= Tasks =
(a) From the article on organizing big data, extract the passage from "Unlike traditional file" to "files as objects.", copying it word for word.
(b) Rewrite the listing from its first line through the line with "center [174, 268].", replacing "GUI agent" with "interface agent" and leaving everything else the same. Return only those lines.

= Selected passage =

|---|

From Chaos to Clarity: 6 Best Practices for Organizing Big Data

There’s no doubt we’re living in the era of big data. And, as the amount of data we generate grows exponentially, organizing it becomes all the more challenging. If you don’t organize the data well, especially if it resides in cloud storage, it becomes complex to track, manage, and process.

That’s why I’m sharing six strategies you can use to efficiently organize big data in the cloud so things don’t spiral out of control. You can consider how to organize data from different angles, including within a bucket, at the bucket level, and so on. In this article, I’ll primarily focus on how you can efficiently organize data on Backblaze B2 Cloud Storage within a bucket. With the strategies described here, you can consider what information you need about each object you store and how to logically structure an object or file name, which should hopefully equip you to better organize your data.

Before we delve into the topic, let me give a super quick primer on some basics of object storage. Feel free to skip this section if you’re familiar.

First: A Word About Object Storage

Unlike traditional file systems, when you’re using object storage, you have a simple, flat structure with buckets and objects to store your data. It’s designed as a key-value store so that it can scale to the internet.

There are no real folders in the object store file system. The impact of this is data is not separated into a hierarchical structure. That said, there are times that you actually want to limit what you’re querying. In that instance, prefixes provide a folder-like look and feel, which means that you can get all the benefits of having a folder without any major drawbacks. From here onwards, I’ll generally refer to folders as prefixes and files as objects.

With all that out of the way, let’s dive into the ways you can efficiently organize your data within a bucket. You probably don’t have to employ all these guidelines. Rather, you can pick and choose what best fits your requirements.

1. Standardize Object Naming Conventions

Naming conventions, simply put, are rules about what you and others within your organization name your files. For example, you might decide it’s important that the file name describes the type of file, the date created, and the subject. You can combine that information in different ways and even format pieces of information differently. For example, one employee may think it makes more sense to call a file Blog Post_Object Storage_May 6, 2023, while another might think it makes sense to call that same file Object Storage.Blog Post.05062023.

|---|

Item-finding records
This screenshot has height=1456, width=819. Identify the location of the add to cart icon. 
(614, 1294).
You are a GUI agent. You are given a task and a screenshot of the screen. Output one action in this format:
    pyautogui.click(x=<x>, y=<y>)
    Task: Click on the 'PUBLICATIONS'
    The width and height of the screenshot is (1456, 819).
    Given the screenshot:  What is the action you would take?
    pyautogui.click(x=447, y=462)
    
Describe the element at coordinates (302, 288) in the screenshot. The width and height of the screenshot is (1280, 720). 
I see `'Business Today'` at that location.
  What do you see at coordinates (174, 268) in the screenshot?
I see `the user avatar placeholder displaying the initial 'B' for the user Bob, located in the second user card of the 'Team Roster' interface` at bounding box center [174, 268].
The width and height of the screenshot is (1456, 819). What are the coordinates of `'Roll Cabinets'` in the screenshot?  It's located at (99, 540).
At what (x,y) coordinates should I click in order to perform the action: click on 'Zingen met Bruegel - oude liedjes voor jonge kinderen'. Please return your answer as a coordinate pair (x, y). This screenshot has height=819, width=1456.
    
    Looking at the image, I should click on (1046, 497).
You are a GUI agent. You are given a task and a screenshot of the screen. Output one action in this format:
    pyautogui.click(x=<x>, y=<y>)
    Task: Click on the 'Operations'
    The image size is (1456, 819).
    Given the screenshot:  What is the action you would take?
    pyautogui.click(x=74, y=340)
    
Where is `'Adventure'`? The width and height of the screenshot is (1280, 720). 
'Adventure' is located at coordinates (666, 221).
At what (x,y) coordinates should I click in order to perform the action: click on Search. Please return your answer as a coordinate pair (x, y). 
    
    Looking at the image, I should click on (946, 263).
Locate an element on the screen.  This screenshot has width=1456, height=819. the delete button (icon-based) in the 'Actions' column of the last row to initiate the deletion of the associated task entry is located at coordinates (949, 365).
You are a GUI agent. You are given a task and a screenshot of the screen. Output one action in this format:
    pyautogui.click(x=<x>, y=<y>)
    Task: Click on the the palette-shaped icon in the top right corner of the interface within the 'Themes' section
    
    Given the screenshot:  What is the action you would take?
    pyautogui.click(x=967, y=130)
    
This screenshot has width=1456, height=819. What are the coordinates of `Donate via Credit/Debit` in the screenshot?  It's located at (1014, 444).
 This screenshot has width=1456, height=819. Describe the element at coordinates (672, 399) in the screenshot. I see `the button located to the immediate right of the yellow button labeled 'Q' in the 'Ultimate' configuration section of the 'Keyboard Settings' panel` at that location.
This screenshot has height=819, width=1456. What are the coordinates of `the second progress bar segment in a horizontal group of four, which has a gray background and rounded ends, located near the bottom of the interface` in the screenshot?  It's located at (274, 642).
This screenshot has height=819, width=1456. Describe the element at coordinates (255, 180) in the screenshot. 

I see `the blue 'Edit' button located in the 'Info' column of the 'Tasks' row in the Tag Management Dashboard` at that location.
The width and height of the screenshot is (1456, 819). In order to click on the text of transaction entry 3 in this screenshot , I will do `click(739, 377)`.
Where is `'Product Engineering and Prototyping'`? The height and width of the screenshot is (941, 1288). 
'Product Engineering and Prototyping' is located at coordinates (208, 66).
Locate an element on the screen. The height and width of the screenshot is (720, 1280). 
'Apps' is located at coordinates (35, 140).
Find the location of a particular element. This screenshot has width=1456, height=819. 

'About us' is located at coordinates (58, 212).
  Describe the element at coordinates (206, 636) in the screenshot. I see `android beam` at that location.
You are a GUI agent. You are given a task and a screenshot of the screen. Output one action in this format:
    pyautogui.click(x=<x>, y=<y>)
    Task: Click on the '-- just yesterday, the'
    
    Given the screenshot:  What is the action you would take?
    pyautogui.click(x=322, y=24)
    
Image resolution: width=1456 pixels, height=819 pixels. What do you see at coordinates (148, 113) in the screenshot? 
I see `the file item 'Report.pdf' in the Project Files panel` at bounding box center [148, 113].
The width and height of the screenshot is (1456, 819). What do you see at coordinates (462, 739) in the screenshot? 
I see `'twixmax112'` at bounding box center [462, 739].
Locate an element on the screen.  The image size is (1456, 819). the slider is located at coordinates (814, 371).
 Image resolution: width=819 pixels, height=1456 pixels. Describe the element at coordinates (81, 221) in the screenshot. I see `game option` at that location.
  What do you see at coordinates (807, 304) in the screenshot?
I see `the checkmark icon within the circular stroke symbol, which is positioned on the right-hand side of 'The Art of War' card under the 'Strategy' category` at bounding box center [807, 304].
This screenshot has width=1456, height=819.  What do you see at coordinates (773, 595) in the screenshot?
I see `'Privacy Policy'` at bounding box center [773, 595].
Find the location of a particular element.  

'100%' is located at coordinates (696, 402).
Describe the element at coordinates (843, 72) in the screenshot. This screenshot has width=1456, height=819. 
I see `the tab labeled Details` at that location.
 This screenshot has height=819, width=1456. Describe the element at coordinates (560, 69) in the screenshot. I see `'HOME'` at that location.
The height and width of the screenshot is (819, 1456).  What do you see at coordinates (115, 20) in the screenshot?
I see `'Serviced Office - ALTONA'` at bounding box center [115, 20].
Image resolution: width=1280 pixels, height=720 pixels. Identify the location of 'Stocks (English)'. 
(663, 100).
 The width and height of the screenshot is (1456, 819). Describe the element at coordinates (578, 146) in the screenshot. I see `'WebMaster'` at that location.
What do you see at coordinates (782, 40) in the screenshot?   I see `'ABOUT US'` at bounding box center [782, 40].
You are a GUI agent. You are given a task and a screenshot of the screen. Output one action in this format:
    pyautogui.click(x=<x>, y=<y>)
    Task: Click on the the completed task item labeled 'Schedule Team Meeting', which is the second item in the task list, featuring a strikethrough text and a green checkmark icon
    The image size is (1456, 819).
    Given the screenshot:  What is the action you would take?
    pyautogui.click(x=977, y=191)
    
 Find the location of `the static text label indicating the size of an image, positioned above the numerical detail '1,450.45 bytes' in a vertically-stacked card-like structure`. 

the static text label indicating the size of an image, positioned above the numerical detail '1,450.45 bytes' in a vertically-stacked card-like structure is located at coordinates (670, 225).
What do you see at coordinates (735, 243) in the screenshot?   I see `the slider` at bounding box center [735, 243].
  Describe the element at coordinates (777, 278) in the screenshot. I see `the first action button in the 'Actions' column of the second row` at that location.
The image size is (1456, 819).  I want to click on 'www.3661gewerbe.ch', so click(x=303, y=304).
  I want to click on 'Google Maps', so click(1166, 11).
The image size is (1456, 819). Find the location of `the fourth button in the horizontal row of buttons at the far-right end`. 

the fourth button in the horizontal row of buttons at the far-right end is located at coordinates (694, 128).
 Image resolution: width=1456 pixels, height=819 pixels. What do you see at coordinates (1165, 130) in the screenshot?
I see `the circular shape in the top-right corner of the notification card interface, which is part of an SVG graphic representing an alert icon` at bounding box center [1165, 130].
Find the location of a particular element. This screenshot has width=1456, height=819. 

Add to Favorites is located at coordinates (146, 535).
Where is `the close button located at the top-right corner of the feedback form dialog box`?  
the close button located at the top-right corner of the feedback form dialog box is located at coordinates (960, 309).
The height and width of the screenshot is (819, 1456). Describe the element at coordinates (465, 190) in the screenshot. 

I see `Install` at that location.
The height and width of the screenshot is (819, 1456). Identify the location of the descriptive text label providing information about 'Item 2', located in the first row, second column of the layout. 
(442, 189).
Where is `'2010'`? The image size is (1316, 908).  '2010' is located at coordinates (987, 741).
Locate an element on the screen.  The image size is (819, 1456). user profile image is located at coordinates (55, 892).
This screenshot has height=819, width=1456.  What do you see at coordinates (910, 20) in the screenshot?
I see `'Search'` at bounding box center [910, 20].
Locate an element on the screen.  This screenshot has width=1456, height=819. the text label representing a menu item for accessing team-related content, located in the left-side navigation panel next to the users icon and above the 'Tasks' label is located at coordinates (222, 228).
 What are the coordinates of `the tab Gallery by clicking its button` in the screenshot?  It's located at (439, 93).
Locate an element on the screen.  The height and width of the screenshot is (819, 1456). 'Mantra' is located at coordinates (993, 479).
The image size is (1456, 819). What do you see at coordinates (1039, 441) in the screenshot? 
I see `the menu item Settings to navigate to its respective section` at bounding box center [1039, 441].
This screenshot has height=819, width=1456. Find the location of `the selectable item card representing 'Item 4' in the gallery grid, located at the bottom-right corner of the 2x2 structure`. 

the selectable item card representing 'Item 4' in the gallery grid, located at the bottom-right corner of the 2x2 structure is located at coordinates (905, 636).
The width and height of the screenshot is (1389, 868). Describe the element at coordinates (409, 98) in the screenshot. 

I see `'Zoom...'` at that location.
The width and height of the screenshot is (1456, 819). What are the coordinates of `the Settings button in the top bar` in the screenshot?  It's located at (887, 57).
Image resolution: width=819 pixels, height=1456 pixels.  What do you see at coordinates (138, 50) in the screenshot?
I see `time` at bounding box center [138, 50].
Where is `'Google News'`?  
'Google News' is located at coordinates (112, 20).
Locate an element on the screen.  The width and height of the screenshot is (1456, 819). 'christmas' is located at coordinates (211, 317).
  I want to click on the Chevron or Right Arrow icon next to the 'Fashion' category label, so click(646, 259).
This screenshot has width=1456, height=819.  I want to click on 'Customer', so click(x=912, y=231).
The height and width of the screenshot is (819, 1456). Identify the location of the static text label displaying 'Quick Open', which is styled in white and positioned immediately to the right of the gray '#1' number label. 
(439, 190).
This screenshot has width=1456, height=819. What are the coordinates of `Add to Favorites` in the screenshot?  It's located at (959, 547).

|---|

= Solutions for each task =
(a)
Unlike traditional file systems, when you’re using object storage, you have a simple, flat structure with buckets and objects to store your data. It’s designed as a key-value store so that it can scale to the internet.

There are no real folders in the object store file system. The impact of this is data is not separated into a hierarchical structure. That said, there are times that you actually want to limit what you’re querying. In that instance, prefixes provide a folder-like look and feel, which means that you can get all the benefits of having a folder without any major drawbacks. From here onwards, I’ll generally refer to folders as prefixes and files as objects.

(b)
This screenshot has height=1456, width=819. Identify the location of the add to cart icon. 
(614, 1294).
You are a interface agent. You are given a task and a screenshot of the screen. Output one action in this format:
    pyautogui.click(x=<x>, y=<y>)
    Task: Click on the 'PUBLICATIONS'
    The width and height of the screenshot is (1456, 819).
    Given the screenshot:  What is the action you would take?
    pyautogui.click(x=447, y=462)
    
Describe the element at coordinates (302, 288) in the screenshot. The width and height of the screenshot is (1280, 720). 
I see `'Business Today'` at that location.
  What do you see at coordinates (174, 268) in the screenshot?
I see `the user avatar placeholder displaying the initial 'B' for the user Bob, located in the second user card of the 'Team Roster' interface` at bounding box center [174, 268].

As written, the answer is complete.